Source text
Class Resample

java.lang.Object
weka.filters.Filter
weka.filters.supervised.instance.Resample
All Implemented Interfaces:
Serializable, CapabilitiesHandler, CapabilitiesIgnorer, CommandlineRunnable, OptionHandler, Randomizable, RevisionHandler, WeightedAttributesHandler, SupervisedFilter

public class Resample extends Filter implements SupervisedFilter, OptionHandler, Randomizable, WeightedAttributesHandler
Produces a random subsample of a dataset using either sampling with replacement or without replacement.
The original dataset must fit entirely in memory. The number of instances in the generated dataset may be specified. The dataset must have a nominal class attribute. If not, use the unsupervised version. The filter can be made to maintain the class distribution in the subsample, or to bias the class distribution toward a uniform distribution. When used in batch mode (i.e. in the FilteredClassifier), subsequent batches are NOT resampled.

Valid options are:

 -S <num>
  Specify the random number seed (default 1)
 
 -Z <num>
  The size of the output dataset, as a percentage of
  the input dataset (default 100)
 
 -B <num>
  Bias factor towards uniform class distribution.
  0 = distribution in input data -- 1 = uniform distribution.
  (default 0)
 
 -no-replacement
  Disables replacement of instances
  (default: with replacement)
 
 -V
  Inverts the selection - only available with '-no-replacement'.
 
Version:
$Revision: 15265 $
Author:
Len Trigg (len@reeltwo.com), FracPete (fracpete at waikato dot ac dot nz), Eibe Frank
See Also:
  • Constructor Details

    • Resample

      public Resample()
  • Method Details

    • globalInfo

      public String globalInfo()
      Returns a string describing this filter.
      Returns:
      a description of the filter suitable for displaying in the explorer/experimenter gui
    • listOptions

      public Enumeration<Option> listOptions()
      Returns an enumeration describing the available options.
      Specified by:
      listOptions in interface OptionHandler
      Overrides:
      listOptions in class Filter
      Returns:
      an enumeration of all the available options.
    • setOptions

      public void setOptions(String[] options) throws Exception
      Parses a given list of options.

      Valid options are:

       -S <num>
        Specify the random number seed (default 1)
       
       -Z <num>
        The size of the output dataset, as a percentage of
        the input dataset (default 100)
       
       -B <num>
        Bias factor towards uniform class distribution.
        0 = distribution in input data -- 1 = uniform distribution.
        (default 0)
       
       -no-replacement
        Disables replacement of instances
        (default: with replacement)
       
       -V
        Inverts the selection - only available with '-no-replacement'.
       
      Specified by:
      setOptions in interface OptionHandler
      Overrides:
      setOptions in class Filter
      Parameters:
      options - the list of options as an array of strings
      Throws:
      Exception - if an option is not supported
    • getOptions

      public String[] getOptions()

Brief 1
In the Resample filter documentation, what is the default size of the output dataset?
Brief 2
Extend the Resample filter documentation, picking up after its final line.

Record set
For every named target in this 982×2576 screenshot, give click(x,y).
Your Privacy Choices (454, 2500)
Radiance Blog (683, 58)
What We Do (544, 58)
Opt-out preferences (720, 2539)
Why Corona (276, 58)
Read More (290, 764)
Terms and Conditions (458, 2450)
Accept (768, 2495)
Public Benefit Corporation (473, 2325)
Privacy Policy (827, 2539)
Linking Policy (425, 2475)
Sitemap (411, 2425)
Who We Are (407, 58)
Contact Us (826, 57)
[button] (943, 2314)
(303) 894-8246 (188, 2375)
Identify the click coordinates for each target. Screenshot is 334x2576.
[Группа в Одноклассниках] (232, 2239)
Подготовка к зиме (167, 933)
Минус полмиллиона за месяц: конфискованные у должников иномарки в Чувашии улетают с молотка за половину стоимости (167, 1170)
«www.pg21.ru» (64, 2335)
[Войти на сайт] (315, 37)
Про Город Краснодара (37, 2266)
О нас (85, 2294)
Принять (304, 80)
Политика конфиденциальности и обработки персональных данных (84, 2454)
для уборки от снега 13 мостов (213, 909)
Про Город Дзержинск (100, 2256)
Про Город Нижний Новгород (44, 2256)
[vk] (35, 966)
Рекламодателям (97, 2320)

Written response 1
100 percent of the input dataset.

Written response 2
      Gets the current settings of the filter.
      Specified by:
      getOptions in interface OptionHandler
      Overrides:
      getOptions in class Filter
      Returns:
      an array of strings suitable for passing to setOptions
    • biasToUniformClassTipText

      public String biasToUniformClassTipText()
      Returns the tip text for this property.
      Returns:
      tip text for this property suitable for displaying in the explorer/experimenter gui
    • getBiasToUniformClass

      public double getBiasToUniformClass()
      Gets the bias towards a uniform class. A value of 0 leaves the class distribution as-is, a value of 1 ensures the class distributions are uniform in the output data.
      Returns:
      the current bias
    • setBiasToUniformClass

      public void setBiasToUniformClass(double newBiasToUniformClass)
      Sets the bias towards a uniform class. A value of 0 leaves the class distribution as-is, a value of 1 ensures the class distributions are uniform in the output data.
      Parameters:
      newBiasToUniformClass - the new bias value, between 0 and 1.
    • randomSeedTipText

      public String randomSeedTipText()
      Returns the tip text for this property.
      Returns:
      tip text for this property suitable for displaying in the explorer/experimenter gui
    • getRandomSeed

      public int getRandomSeed()
      Gets the random number seed.
      Returns:
      the random number seed.
    • setRandomSeed

      public void setRandomSeed(int newSeed)
      Sets the random number seed.
      Parameters:
      newSeed - the new random number seed.
    • setSeed

      @ProgrammaticProperty public void setSeed(int seed)
      Description copied from interface: Randomizable
      Set the seed for random number generation.
      Specified by:
      setSeed in interface Randomizable
      Parameters:
      seed - the seed
    • getSeed

      @ProgrammaticProperty public int getSeed()
      Description copied from interface: Randomizable
      Gets the seed for the random number generations
      Specified by:
      getSeed in interface Randomizable
      Returns:
      the seed for the random number generation
    • sampleSizePercentTipText

      public String sampleSizePercentTipText()
      Returns the tip text for this property.
      Returns:
      tip text for this property suitable for displaying in the explorer/experimenter gui
    • getSampleSizePercent

      public double getSampleSizePercent()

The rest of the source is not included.